# **Project DREAMS: Data Analysis Assignment**
by John Mike Asuncion

## **Introduction**
This notebook presents **five research questions for Project DREAMS (DataCamp Resources & Engagement Analytics Monitoring System)**. These questions are designed to extract meaningful insights from the DataCamp Data Connector to inform workshop planning, interventions, and resource allocation for *DataCamp scholars* under *GDG On Campus PUP supervision*. Each question aligns with the **project objectives** of enhancing monitoring capabilities and developing a comprehensive analytics platform.

## **Research Questions**

### **Research Question 1:** What are the learning patterns and engagement trends across different times of day and days of the week?
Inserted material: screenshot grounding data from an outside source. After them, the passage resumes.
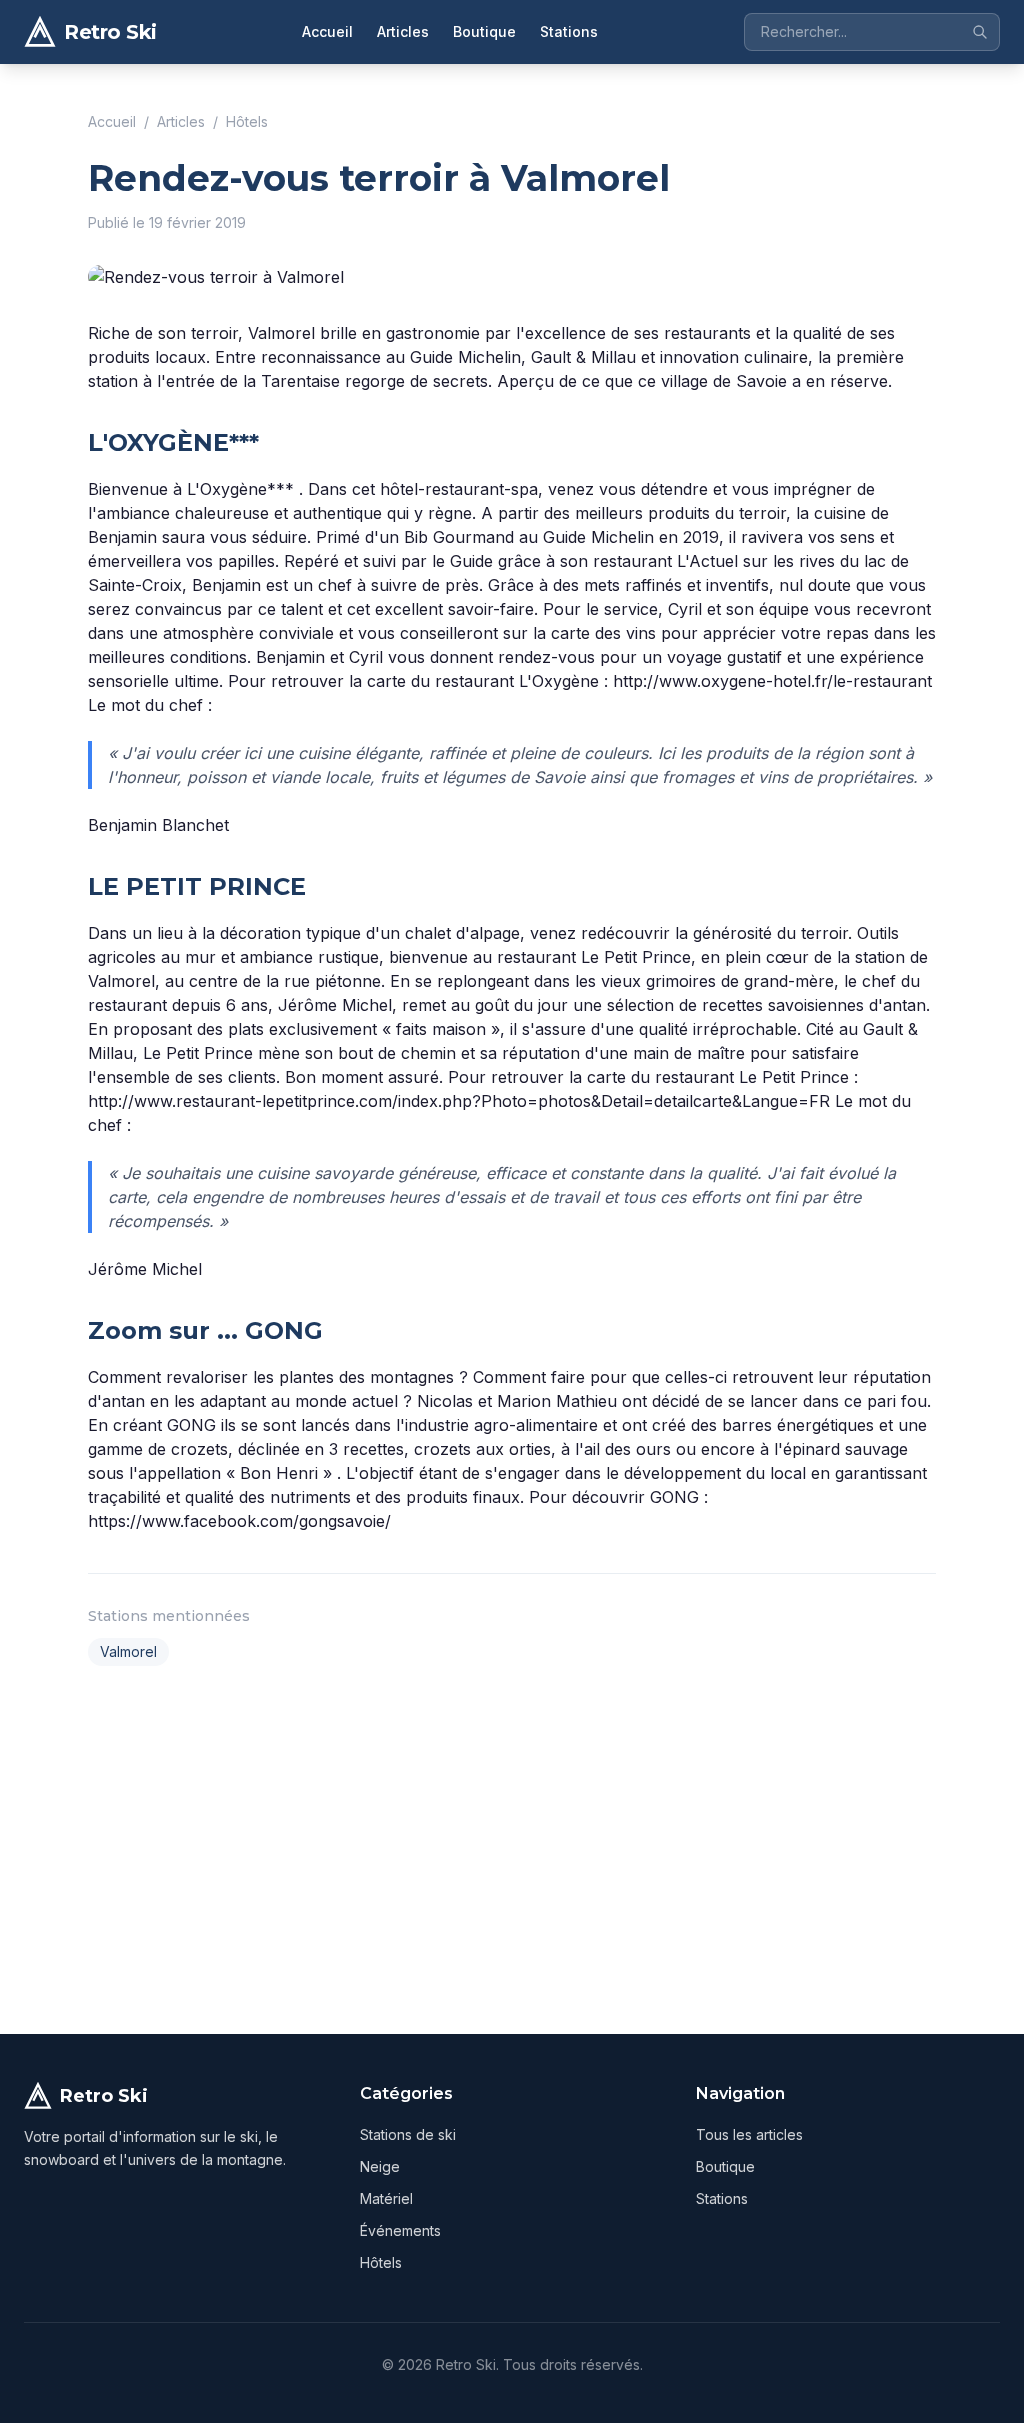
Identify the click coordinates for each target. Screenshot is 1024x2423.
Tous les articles (749, 2134)
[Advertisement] (512, 1846)
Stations (569, 31)
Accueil (327, 31)
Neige (380, 2166)
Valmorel (128, 1651)
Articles (403, 31)
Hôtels (247, 121)
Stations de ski (408, 2134)
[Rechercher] (980, 32)
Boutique (484, 31)
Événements (400, 2230)
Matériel (386, 2198)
**Relevance**: Understanding when scholars are most active on the platform can help optimize the scheduling of workshops, support sessions, and intervention timing. This insight allows for more strategic resource allocation and potentially higher engagement rates with support activities.
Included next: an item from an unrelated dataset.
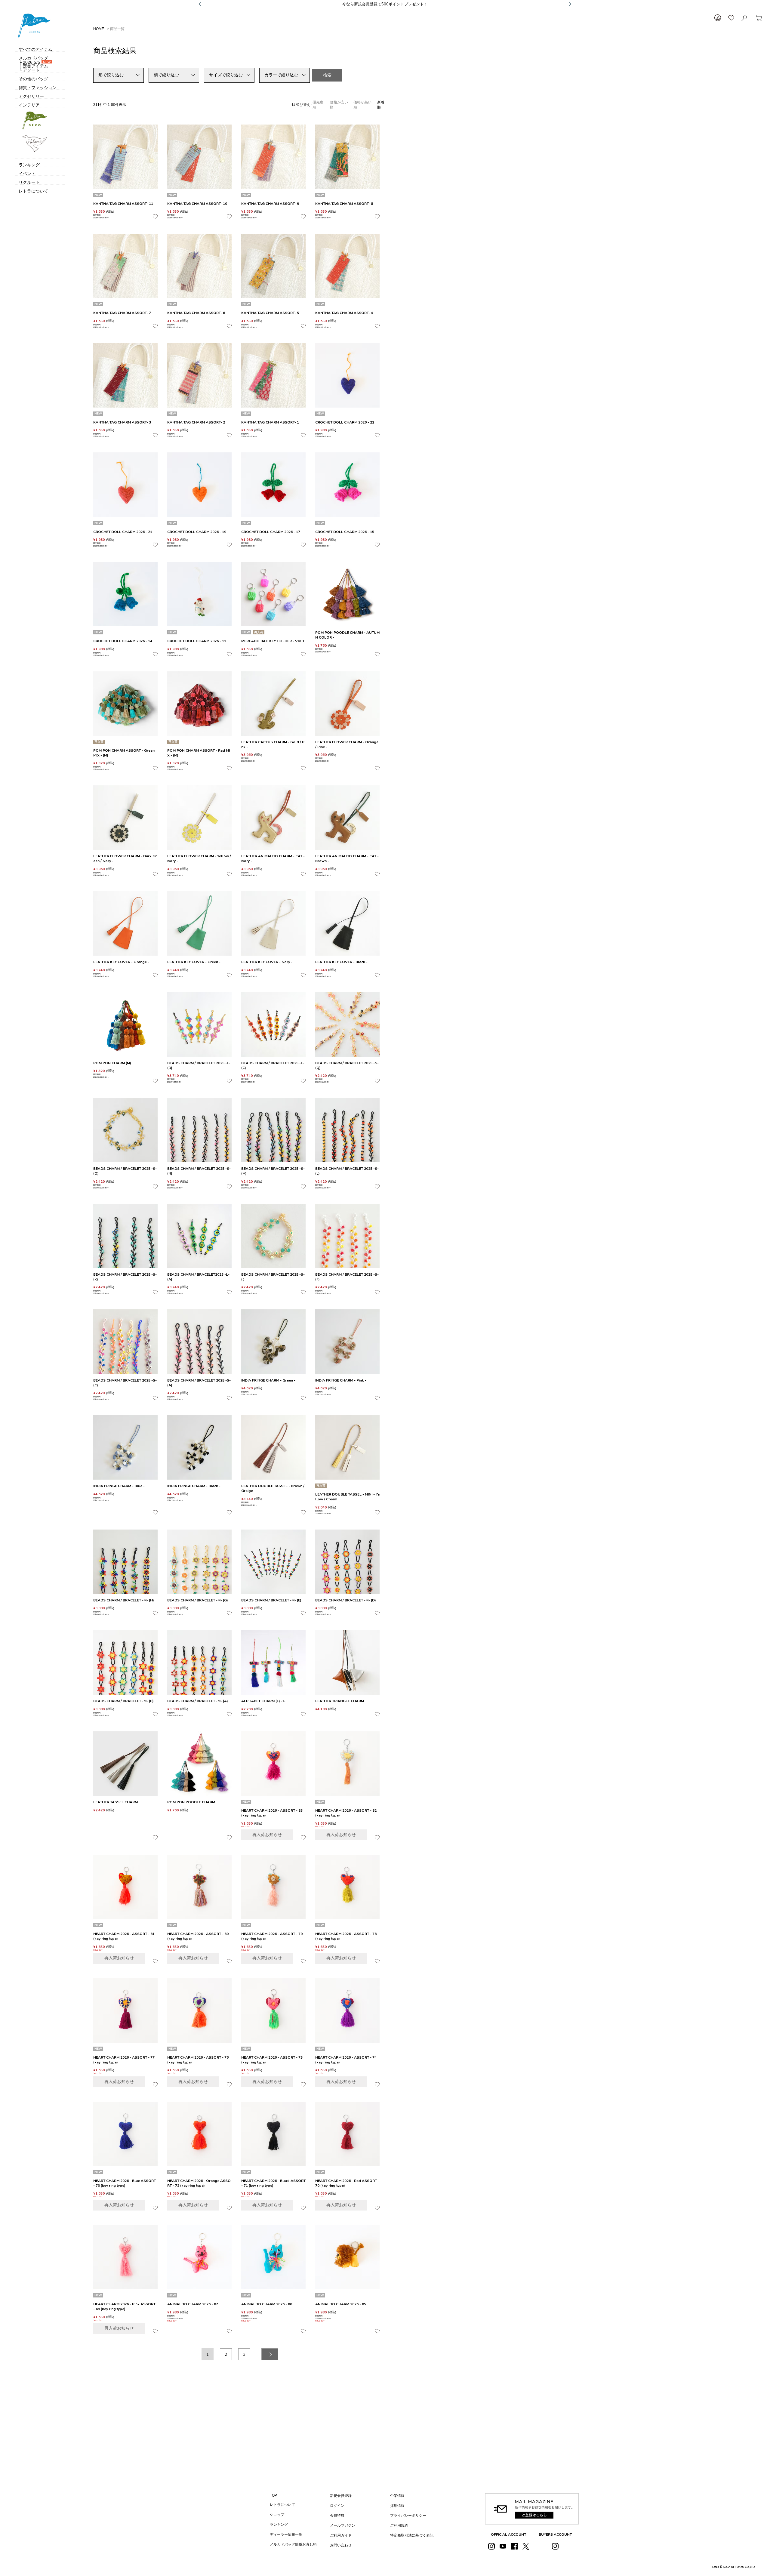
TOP (273, 2495)
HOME (98, 29)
**Tables and Columns Required**:
- `exercise_fact`: `user_id`, `date_id`, `started_at`, `completed_at`, `time_spent`, `xp`
- `course_fact`: `user_id`, `date_id`, `started_at`, `completed_at`, `time_spent`, `xp`
- `user_dim`: `user_id`, `first_name`, `last_name`, `email`

**Methodology**:
1. Extract day of week and hour of day from `started_at` timestamps in both fact tables
2. Aggregate metrics (time spent, XP gained, completion rates) by day of week and hour of day
3. Calculate activity concentration metrics (e.g., percentage of total learning occurring during each time slot)
4. Identify peak activity periods and potential "dead zones"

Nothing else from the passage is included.